OPENING SPIEL (1970s):
PETER: "Stay tuned for a special half-hour of fun as we turn The Hollywood Squares into… you guessed it, The Storybook Squares! Okay fellas, hit it!" (horns) KENNY: "Hear ye, hear ye, hear ye! By special proclamation for today, two families will compete for valuable treasures on THE STORYBOOK SQUARES! And here to introduce our nine stars from Storybook Land, is the master of Storybook Squares, SIR PETER OF MARSHALL!"
Storybook Squares was a short-lived children's spinoff version of The Hollywood Squares with the nine celebrities dressed as famous historical and storybook figures. Sometimes, a celebrity would be dressed as a character they're known for playing on TV, such as Carolyn Jones as Morticia Addams (from The Addams Family), Arte Johnson as the German soldier from Laugh-In, or William Shatner as James Kirk (from Star Trek).
The set of the 1969 spinoff had a cartoon-esque set, whereas the set used for the special 1970s weeks was heavily decorated to resemble a Medieval theme.
Both versions were played similarly to the regular Squares: get three squares in a row either across, up and down, or diagonally (or be the first contestants to capture five squares).
Each player in turn picked a celebrity and then host Marshall asked a question to that star. The star would then usually give a Zinger (a crazy untrue answer) and then his/her real answer. After hearing the real answer, the contestant in control decided to either agree (meaning they believed the star was correct), or disagree (meaning the star was incorrect or simply bluffing). A correct judgment won the square, but a wrong judgment gave his/her opponent the square. If the contestant was going for a block and missed the question, the opponent did not get the square because a win had to be earned by the contestant in control.
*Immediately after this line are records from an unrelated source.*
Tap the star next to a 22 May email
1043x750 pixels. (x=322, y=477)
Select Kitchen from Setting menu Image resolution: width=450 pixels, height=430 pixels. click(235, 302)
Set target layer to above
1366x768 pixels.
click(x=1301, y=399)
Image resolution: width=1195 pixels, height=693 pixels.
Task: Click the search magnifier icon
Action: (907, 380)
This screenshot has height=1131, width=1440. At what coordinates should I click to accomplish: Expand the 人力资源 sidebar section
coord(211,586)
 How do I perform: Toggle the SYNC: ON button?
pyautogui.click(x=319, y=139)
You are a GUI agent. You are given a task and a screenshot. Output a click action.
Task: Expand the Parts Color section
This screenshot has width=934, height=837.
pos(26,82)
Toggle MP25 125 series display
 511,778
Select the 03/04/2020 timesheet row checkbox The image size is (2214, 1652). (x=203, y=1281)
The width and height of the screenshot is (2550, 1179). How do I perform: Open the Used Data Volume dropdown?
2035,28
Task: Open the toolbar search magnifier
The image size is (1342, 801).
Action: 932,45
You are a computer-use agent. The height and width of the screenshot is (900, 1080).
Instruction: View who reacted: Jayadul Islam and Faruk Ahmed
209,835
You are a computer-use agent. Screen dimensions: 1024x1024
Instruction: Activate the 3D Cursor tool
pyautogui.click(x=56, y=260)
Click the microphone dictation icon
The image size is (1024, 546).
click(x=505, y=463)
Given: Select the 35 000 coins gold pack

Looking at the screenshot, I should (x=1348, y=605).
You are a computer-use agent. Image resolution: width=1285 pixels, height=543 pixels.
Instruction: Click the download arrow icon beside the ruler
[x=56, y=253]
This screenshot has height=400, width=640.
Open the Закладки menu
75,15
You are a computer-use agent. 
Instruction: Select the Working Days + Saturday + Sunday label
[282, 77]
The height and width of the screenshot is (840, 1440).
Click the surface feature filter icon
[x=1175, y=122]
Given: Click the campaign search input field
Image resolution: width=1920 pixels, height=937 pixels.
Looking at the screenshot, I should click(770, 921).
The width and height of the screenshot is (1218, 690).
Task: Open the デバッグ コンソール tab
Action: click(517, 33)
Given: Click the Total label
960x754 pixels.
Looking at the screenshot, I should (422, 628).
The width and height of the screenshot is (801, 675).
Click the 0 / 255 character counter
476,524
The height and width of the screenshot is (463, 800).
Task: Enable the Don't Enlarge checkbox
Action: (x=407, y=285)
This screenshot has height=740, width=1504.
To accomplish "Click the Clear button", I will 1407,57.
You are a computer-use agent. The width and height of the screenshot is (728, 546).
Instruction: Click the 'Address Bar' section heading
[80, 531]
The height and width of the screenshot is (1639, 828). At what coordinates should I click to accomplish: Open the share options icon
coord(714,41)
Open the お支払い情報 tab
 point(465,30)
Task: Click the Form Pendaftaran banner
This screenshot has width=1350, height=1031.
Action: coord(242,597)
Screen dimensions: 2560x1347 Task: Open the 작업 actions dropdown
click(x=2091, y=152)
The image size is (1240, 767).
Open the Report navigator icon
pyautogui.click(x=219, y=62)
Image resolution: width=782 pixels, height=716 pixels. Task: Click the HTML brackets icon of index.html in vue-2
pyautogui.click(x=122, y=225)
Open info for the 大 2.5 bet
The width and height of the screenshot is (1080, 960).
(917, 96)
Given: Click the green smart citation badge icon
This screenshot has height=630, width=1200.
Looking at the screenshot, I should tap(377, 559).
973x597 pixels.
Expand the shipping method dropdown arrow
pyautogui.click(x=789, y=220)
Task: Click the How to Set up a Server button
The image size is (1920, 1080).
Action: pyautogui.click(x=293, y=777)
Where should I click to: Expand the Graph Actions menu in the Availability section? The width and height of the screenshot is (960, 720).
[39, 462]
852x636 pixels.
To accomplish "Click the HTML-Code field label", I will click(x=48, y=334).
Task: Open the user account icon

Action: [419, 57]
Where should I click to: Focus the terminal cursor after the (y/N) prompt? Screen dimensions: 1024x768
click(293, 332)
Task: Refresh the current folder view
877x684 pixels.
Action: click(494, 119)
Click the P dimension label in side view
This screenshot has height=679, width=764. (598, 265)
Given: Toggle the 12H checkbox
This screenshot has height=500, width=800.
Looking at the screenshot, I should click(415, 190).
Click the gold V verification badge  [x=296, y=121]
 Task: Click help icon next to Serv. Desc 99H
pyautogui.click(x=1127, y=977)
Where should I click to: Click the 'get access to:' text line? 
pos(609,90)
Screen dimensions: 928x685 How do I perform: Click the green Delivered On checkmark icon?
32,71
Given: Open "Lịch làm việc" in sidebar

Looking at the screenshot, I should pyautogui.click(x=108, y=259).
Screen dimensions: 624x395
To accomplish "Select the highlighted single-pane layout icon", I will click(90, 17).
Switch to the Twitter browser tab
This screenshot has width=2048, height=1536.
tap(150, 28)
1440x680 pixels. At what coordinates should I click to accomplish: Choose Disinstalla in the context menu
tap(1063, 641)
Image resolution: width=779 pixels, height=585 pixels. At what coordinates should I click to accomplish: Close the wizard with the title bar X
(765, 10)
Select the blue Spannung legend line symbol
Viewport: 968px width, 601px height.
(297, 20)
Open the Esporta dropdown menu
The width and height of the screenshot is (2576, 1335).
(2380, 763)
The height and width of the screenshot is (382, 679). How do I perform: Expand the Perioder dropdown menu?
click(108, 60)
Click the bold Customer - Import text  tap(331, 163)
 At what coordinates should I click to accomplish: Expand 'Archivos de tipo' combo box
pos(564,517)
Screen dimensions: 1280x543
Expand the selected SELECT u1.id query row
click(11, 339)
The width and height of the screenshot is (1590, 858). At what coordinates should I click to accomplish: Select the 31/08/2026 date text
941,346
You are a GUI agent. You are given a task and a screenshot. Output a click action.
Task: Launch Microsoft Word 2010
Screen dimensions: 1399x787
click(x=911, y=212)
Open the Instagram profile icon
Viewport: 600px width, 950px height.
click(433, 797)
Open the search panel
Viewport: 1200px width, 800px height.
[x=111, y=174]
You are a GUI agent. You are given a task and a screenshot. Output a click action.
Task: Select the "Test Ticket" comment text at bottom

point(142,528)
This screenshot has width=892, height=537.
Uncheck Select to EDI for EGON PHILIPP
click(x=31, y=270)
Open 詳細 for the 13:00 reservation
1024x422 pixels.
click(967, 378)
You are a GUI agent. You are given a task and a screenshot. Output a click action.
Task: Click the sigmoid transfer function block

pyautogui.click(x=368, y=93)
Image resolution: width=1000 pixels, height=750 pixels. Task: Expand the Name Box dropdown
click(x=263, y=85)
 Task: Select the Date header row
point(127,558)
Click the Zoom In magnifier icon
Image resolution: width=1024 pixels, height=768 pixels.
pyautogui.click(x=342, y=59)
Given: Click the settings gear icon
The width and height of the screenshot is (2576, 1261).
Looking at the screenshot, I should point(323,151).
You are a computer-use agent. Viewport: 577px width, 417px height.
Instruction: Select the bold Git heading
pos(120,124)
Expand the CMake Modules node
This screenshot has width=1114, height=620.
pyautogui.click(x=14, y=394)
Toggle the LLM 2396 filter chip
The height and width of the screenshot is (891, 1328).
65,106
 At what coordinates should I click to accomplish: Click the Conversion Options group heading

The Secret Square was played the same as before.
Format #1 (1969)Edit
Like the regular shows, Xs are always by the boy contestant, while the Os are always by the girl contestant. The major difference in this series was that the contestants were playing for prizes, not dollars. Because of this, the score displays were left blank; instead, winning a game awarded a prize. If time ran out in the middle of a game, both players received the prize for that game.
Format #2 (1976–1977)Edit
The format returned for a total of six weeks on the adult version in 1976 and 1977. The major difference was that families competed, and that cash was awarded in addition to prizes.
The first game was played by the kids, the second by the parents, and the third by the grandparents or the whole family (whichever came first). Each completed game was worth $300; if time ran out in the middle of a game, each square was worth $50. The family with the most money at the end of the show won a grand prize.
If the match ended in a tie, one final question was played with the star of one team's choosing; if the team could agree/disagree correctly, they won the match. Otherwise, the match went to the opposing team.
Main Theme – "Merrill and Bob's Theme" by William G. Loose
NBC Studios, Burbank, CA
A new version was originally going to be planned on CBS' 1998–1999 Saturday-morning schedule replacing Wheel 2000 (a.k.a Wheel of Fortune 2000), but it was bumped off in favor of Blaster's Universe.